WBAI-FM Upcoming Program
Arts Express

Wed, Nov 29, 2023 9:00 PM

ADRIEN BRODY CHECKS IN

** "I'd like to say this. People know that I've been screaming like a maniac, and saying what I have been saying - that people in this country think they live in a luxury liner, but they don't, they live in a pirate ship..."

Pacifica host Garland Nixon on why he's hard on the US Empire - but he can back it up...

** "It was a sadness I felt for the predicament of all these lost and isolated, and fractured people that exist in society - and it was just a very hard journey for me..."

Adrien Brody Talks Masculine Identity In Crisis - And his latest film touching on male toxicity in this country, Manodrome. In which he portrays a strange cult leader presiding over a sanctuary of men fleeing society's male expectations - whether economic, social or sexual.

The youngest actor to ever win an Oscar, for The Pianist, Brody is no stranger to male identity challenged portrayals - including recently as Marilyn Monroe spouse Arthur Miller in the testosterone drenched Blonde, and as Houdini in that dramatic miniseries.

** "History is not going to treat us kindly..."

Israelism: A conversation with the filmmakers of a brutally candid investigative documentary into brainwashing and the weaponization of language - and how Jewish youth are indoctrinated 'to conflate their Jewish identity as synonymous with Zionism."

** "I first realized I was starting to fall into homelessness, when standing in the streets...I tried ringing Jack - 'pick up, pick up, pick up!...'

The Homeless Crisis Gets Personal. A pressing topic we regularly cover on this show, is the immense economic tragedy of poverty and homelessness under capitalism. Now this crisis has hit us personally as one of our crew, filmmaker Brett Gregory of our UK Desk, has found himself homeless on the streets of Manchester.

And ironically, the coincidental title of one of his films - 'Nobody Love You And You Don't Deserve To Exist: A Personal Journey Through Broken Britain.' Brett presents his plight on the show...

The Taste Of Things Review: Class, Cuisine And Labor As Aphrodisiac

An astonishingly conceived drama in large part touching on the sumptuous, visceral preparation of the enticing bordering on decadent aphrodisiac dishes in the kitchen of elaborate French cuisine, The Taste Of Things has film critics falling all over themselves reaching for witty gastronomic metaphors on repeat, ad nauseum. While bypassing any greater subliminal intent on the part of French-Vietnamese filmmaker and acclaimed 'cinema poet' Tran Anh Hung and his own cultural roots, as to more theoretical and ideological considerations - namely food for thought.

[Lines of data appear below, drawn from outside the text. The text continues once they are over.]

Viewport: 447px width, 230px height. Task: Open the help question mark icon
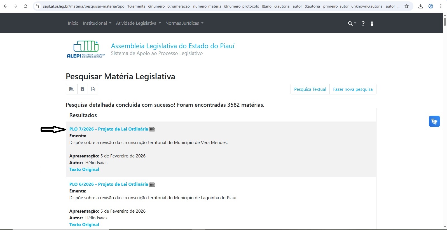[x=363, y=24]
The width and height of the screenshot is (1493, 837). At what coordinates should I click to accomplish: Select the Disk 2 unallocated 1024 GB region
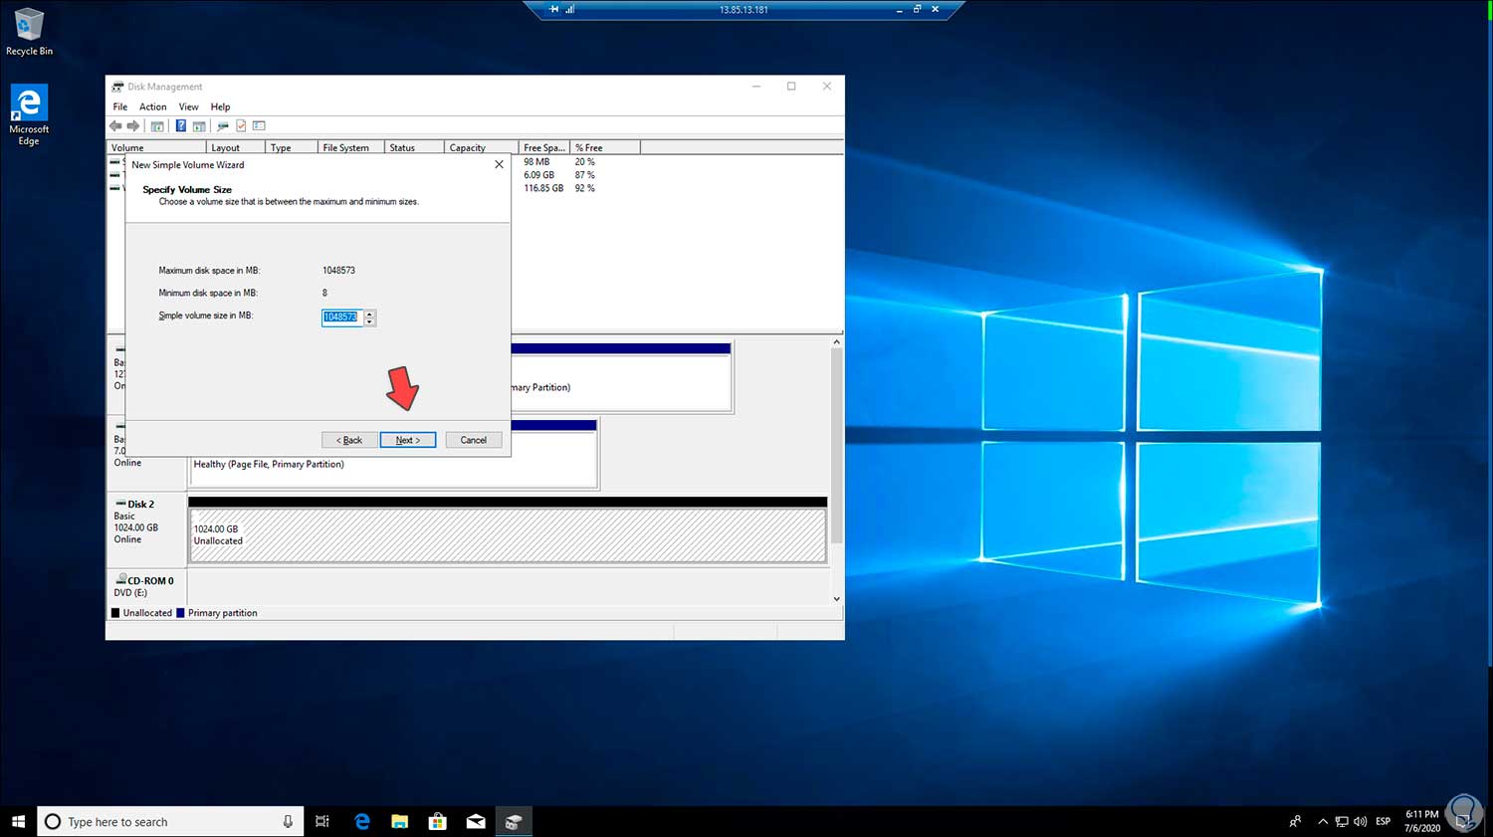(x=508, y=535)
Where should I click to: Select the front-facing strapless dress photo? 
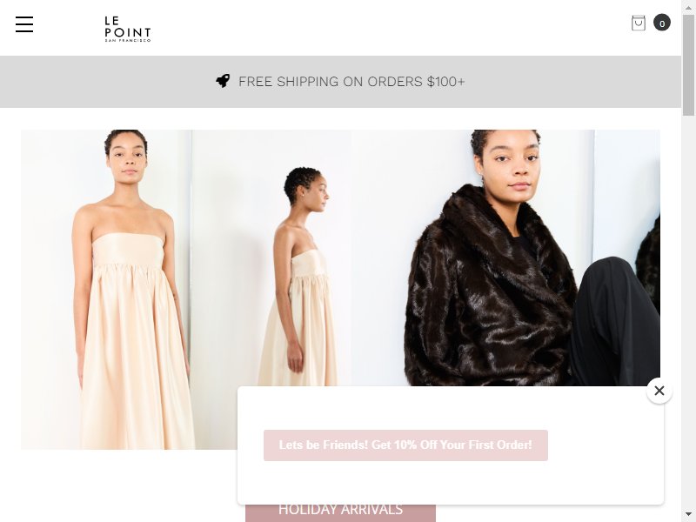click(106, 290)
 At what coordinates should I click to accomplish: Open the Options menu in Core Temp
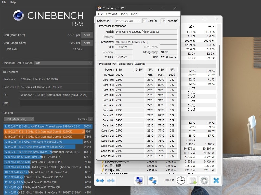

Loosely based on Marcel Rouffe's 1924 novel 'The Passionate Empire' and like Hung's first award winning film 'The Scent Of Green Papaya' - the first Vietnamese production ever nominated for a Best Foreign Film Oscar - 'The Taste Of Things' is a narrative as well from the point of view of servants, rather than the typically bourgeois protagonists.

And surely a reflection of Hung's own life experience - spirited out of South Vietnam by his family during the Vietnam conflict and the fall of Saigon while in the midst of his likewise traumatic burgeoning adolescence, he returned to his native country from France as an adult, to decipher the mystery of his radically transforming roots back then, from aristocratic dominance to socialism.

Undeniably the best foreign film this year, The Taste Of Things stars Benoit Magimel as Dodin, a prosperous 19th century French country farmer venturing into cuisine preparation as an eminently recognized gourmet chef, and ingredients gleaned from his bountiful homestead. But more significantly and unrecognized as the immense source of his celebrated dishes, is the self-effacing cook Eugenie (Juliette Binoche) he hired several decades ago, after discovering her recipe and experiencing her 'magic' in the kitchen. 

And over the years, Eugenie now comes to live with Dodin in his manor, and as his lover as well. Though she rejects his repeated wishes to marry her, proclaiming that the mutually intense and profound love of their shared work is a far greater emotional attachment than a marriage - which she points out would end their equality as workers. And solely her decision apparently every night, whether she chooses to allow him into her room for their romantic encounters - or not.

And this is where Hung has stunningly shifted the point of view, not only from the lyrical art of food coursing through this magnificent masterpiece to the symbolic ideological essence of the transformative socialist collective derived seemingly from his rediscovery of his roots in communist Vietnam. But a rarely represented proletarian perspective in a film - in which the bourgeois male is not only humbled before the majesty of his worker, but in a poignant role reversal begins to cook for her out of the enormous bond of a combined devoted admiration and adoration. While discovering through his difficult class journey, a destination imbued with an enormously profound and poignant personal and political transformation.